Download or read book Arkansas Women written by Cherisse Jones-Branch and published by University of Georgia Press. This book was released on 2018-06-01 with total page 333 pages. Available in PDF, EPUB and Kindle. Book excerpt: Following in the tradition of the Southern Women series, Arkansas Women highlights prominent Arkansas women, exploring women’s experiences across time and space from the state’s earliest frontier years to the late twentieth century. In doing so, this collection of fifteen biographical essays productively complicates Arkansas history by providing a multidimensional focus on women, with a particular appreciation for how gendered issues influenced the historical moment in which they lived. Diverse in nature, Arkansas Women contains stories about women on the Arkansas frontier, including the narratives of indigenous women and their interactions with European men and of bondwomen of African descent who were forcibly moved to Arkansas from the seaboard South to labor on cotton plantations. There are also essays about twentieth-century women who were agents of change in their communities, such as Hilda Kahlert Cornish and the Arkansas birth control movement, Adolphine Fletcher Terry’s antisegregationist social activism, and Sue Cowan Morris’s Little Rock classroom teachers’ salary equalization suit. Collectively, these inspirational essays work to acknowledge women’s accomplishments and to further discussions about their contributions to Arkansas’s rich cultural heritage. Contributors: Michael Dougan on Mary Sybil Kidd Maynard Lewis Gary T. Edwards on Amanda Trulock Dianna Fraley on Adolphine Fletcher Terry Sarah Wilkerson Freeman on Senator Hattie Caraway Rebecca Howard on Women of the Ozarks in the Civil War Elizabeth Jacoway on Daisy Lee Gatson Bates Kelly Houston Jones on Bondwomen on Arkansas’s Cotton Frontier John Kirk on Sue Cowan Morris Marianne Leung on Hilda Kahlert Cornish Rachel Reynolds Luster on Mary Celestia Parler Loretta N. McGregor on Dr.
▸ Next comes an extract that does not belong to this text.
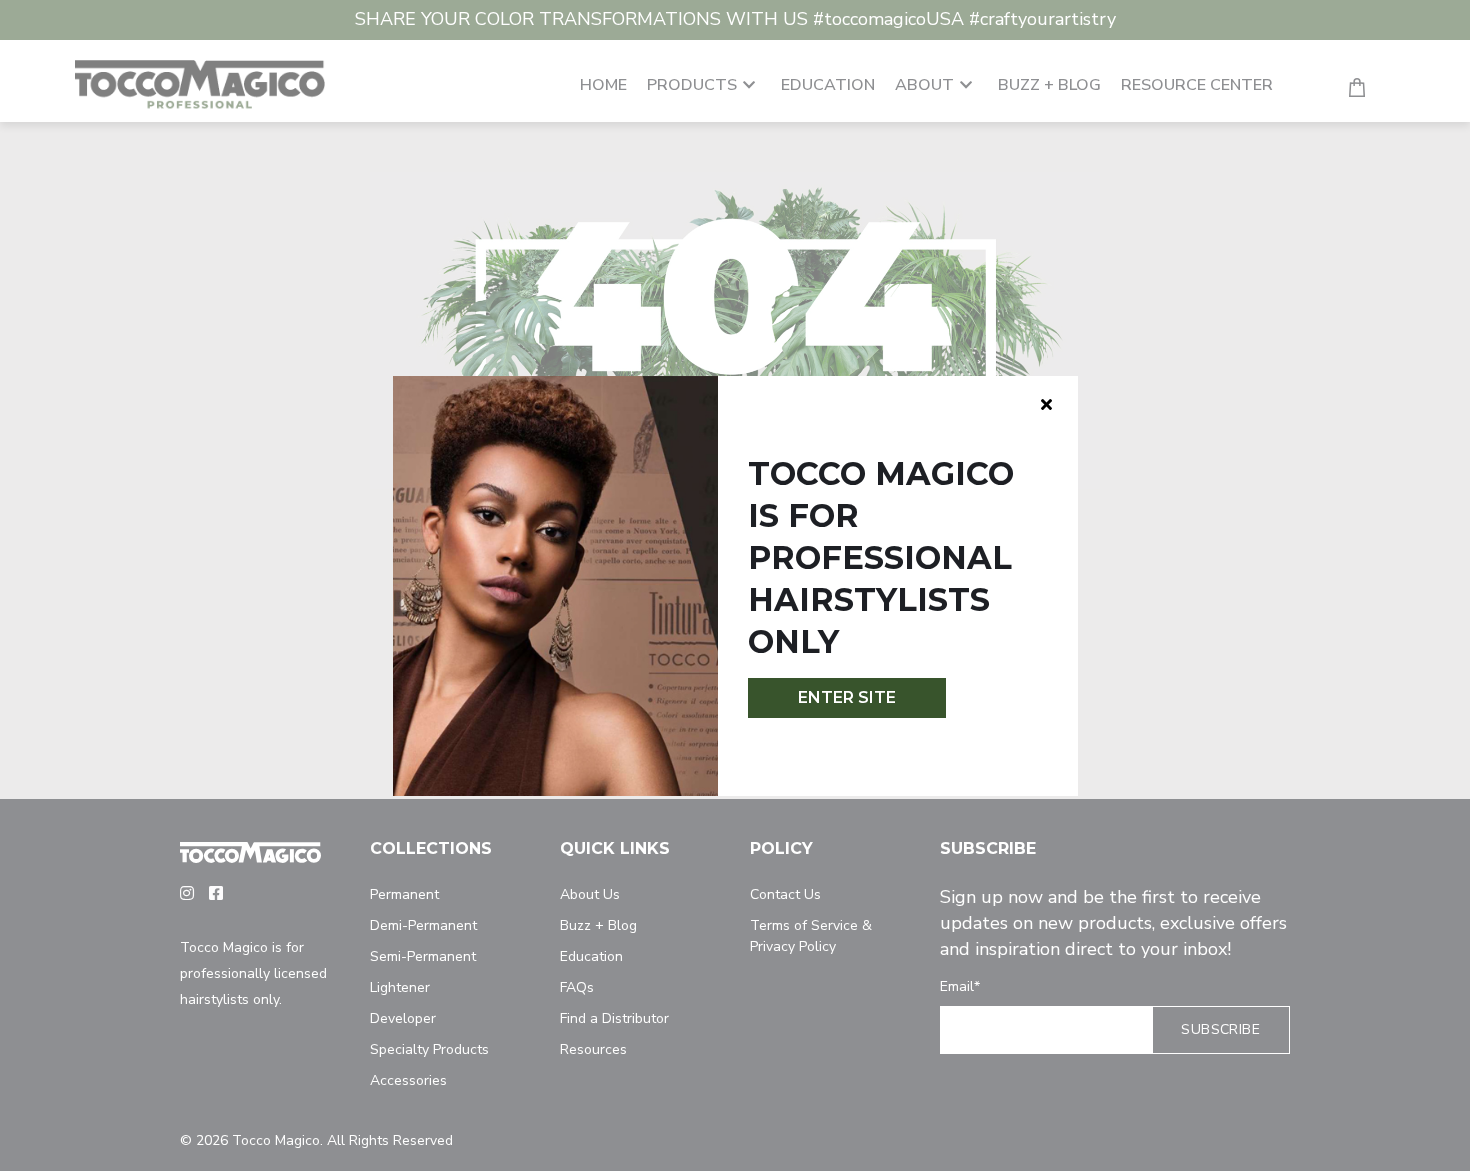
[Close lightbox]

Mamie Katherine Phipps Clark Michael Pierce on Freda Hogan Debra A. Reid on Mary L. Ray Yulonda Eadie Sano on Edith Mae Irby Jones Sonia Toudji on Women in Early Frontier Arkansas

Book The Teacher Wars

    Book Details:
  • Author : Dana Goldstein
  • Publisher : Anchor
  • Release : 2015-08-04
  • ISBN : 0345803620
  • Pages : 386 pages

Download or read book The Teacher Wars written by Dana Goldstein and published by Anchor. This book was released on 2015-08-04 with total page 386 pages. Available in PDF, EPUB and Kindle. Book excerpt: NEW YORK TIMES BESTSELLER • A groundbreaking history of 175 years of American education that brings the lessons of the past to bear on the dilemmas we face today—and brilliantly illuminates the path forward for public schools. “[A] lively account." —New York Times Book Review In The Teacher Wars, a rich, lively, and unprecedented history of public school teaching, Dana Goldstein reveals that teachers have been embattled for nearly two centuries. She uncovers the surprising roots of hot button issues, from teacher tenure to charter schools, and finds that recent popular ideas to improve schools—instituting merit pay, evaluating teachers by student test scores, ranking and firing veteran teachers, and recruiting “elite” graduates to teach—are all approaches that have been tried in the past without producing widespread change.